8.2 用户指南

优质

小牛编辑

150浏览

2023-12-01

quickstart 提供了一个简单的例子，演示如何运行一个单机版的Kafka Connect。这一节描述如何配置，如何管理Kafka Connect 的更多细节。

运行 Kafka Connect

Kafka Connect 当前支持两种执行方式: 单机 (单个进程) 和分布式.

在单机模式下所有的工作都是在一个进程中运行的。connect的配置项很容易配置和开始使用，当只有一台机器(worker)的时候也是可用的(例如，收集日志文件到kafka)，但是不利于Kafka Connect 的容错。你可以通过下面的命令启动一个单机进程:

> bin/connect-standalone.sh config/connect-standalone.properties connector1.properties [connector2.properties ...]
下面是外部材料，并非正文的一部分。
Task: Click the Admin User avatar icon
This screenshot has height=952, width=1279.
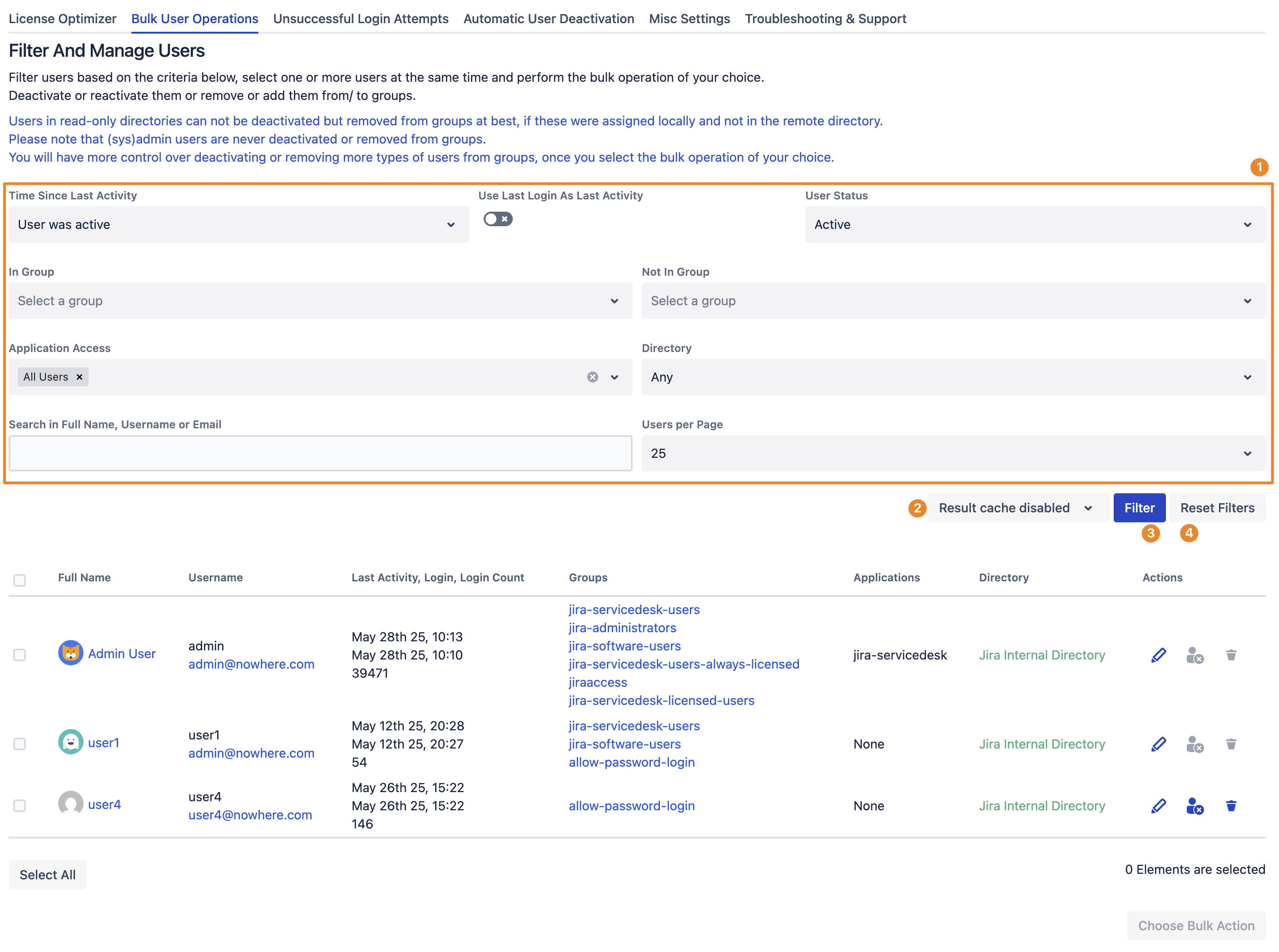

第一个参数是 worker 的配置文件. 其中包括 Kafka connection 参数，序列化格式，和如何频繁的提交offsets。所提供的示例可以在本地良好的运行，使用默认提供的配置 config/server.properties 。它需要调整以配合不同的配置或生产环境部署。所有的workers（独立和分布式）都需要一些配置 :

bootstrap.servers - List of Kafka servers used to bootstrap connections to Kafka
key.converter - Converter class used to convert between Kafka Connect format and the serialized form that is written to Kafka. This controls the format of the keys in messages written to or read from Kafka, and since this is independent of connectors it allows any connector to work with any serialization format. Examples of common formats include JSON and Avro.
value.converter - Converter class used to convert between Kafka Connect format and the serialized form that is written to Kafka. This controls the format of the values in messages written to or read from Kafka, and since this is independent of connectors it allows any connector to work with any serialization format. Examples of common formats include JSON and Avro.

单机模式的重要配置如下:

offset.storage.file.filename - 存储 offset 数据的文件

此处配置的参数适用于由Kafka Connect使用的 producer 和 consumer 访问配置，offset 和 status topic。对于 Kafka source和 sink 任务的配置，可以使用相同的参数，但必须以consumer. 和 producer. 作为前缀。此外，从 worker 配置中继承的参数只有一个，就是 bootstrap.servers。大多数情况下，这是足够的，因为同一个集群通常用于所有的场景。但是需要注意的是一个安全集群，需要额外的参数才能允许连接。这些参数需要在 worker 配置中设置三次，一次用于管理访问，一次用于 Kafka sinks，还有一次用于 Kafka source。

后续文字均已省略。